■ Directions
Filter the records below down to lines containing "agent".

■ Dataset entries
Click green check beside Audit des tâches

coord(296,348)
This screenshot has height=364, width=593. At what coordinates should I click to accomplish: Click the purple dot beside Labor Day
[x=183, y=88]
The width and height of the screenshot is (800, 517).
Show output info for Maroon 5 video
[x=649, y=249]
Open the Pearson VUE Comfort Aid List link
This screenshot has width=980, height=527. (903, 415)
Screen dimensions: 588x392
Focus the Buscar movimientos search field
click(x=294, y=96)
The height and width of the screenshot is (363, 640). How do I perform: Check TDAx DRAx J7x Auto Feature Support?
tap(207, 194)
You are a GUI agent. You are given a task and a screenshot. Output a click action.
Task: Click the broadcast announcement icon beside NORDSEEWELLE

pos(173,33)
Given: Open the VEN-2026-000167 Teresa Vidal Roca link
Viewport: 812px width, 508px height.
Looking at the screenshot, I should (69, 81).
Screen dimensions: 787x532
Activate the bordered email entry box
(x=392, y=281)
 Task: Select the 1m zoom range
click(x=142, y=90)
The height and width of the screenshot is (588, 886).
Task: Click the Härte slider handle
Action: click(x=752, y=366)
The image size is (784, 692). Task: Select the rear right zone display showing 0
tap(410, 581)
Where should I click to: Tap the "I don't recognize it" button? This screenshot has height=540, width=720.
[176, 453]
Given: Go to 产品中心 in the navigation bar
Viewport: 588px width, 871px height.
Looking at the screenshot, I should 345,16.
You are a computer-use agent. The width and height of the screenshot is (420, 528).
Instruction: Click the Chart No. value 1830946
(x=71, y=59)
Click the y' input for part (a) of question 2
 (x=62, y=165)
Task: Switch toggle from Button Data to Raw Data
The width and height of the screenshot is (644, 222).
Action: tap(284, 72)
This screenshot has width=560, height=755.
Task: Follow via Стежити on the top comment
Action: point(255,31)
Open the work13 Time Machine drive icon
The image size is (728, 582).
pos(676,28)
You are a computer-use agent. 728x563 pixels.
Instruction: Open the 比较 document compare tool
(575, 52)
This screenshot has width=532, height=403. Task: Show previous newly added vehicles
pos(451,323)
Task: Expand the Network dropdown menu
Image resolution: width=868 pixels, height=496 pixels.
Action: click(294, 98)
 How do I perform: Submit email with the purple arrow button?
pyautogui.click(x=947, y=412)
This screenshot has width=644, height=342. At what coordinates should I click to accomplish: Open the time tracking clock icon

■ Output of the task
You are a GUI agent. You are given a task and a screenshot. Output a click action.
You are a computer-use agent. The width and height of the screenshot is (420, 528).
You are a computer-use agent. 728x563 pixels.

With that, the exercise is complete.